By assumption, the delivered impulse is radial (either inward or outward). It carries zero angular momentum.

If you try to do this with a cue ball (for instance, a cue ball launched on a radial upward trajectory striking the satellite), you will find that the cue ball's recoil velocity is zero [for equal mass ball and target and an elastic collision]. The cue ball ends up stationary and falls back to the ground. Assume Teflon so that no frictional forces arise.

 

[Leo Liu]

By assumption, the delivered impulse is radial (either inward or outward). It carries zero angular momentum.

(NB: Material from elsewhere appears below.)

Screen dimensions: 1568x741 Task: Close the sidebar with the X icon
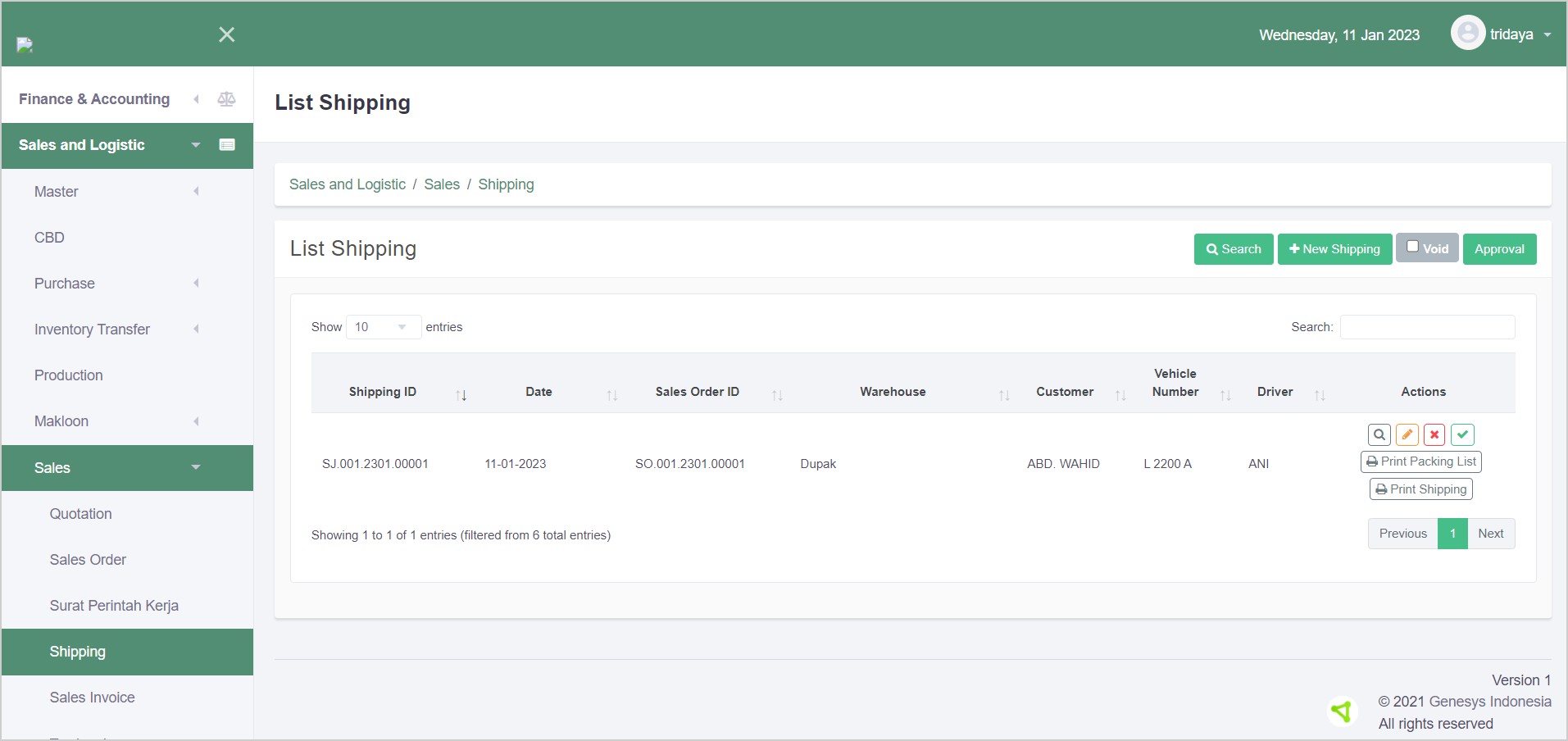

Does this mean that the statement "thrust in the radial direction at perigee changes the energy but not the angular momentum " in the book is incorrect if we assume the spacecraft to be a rocket?

 

[jbriggs444]

Does this mean that the statement "thrust in the radial direction at perigee changes the energy but not the angular momentum " in the book is incorrect if we assume the spacecraft to be a rocket?

There is some ambiguity about what "radial direction" means.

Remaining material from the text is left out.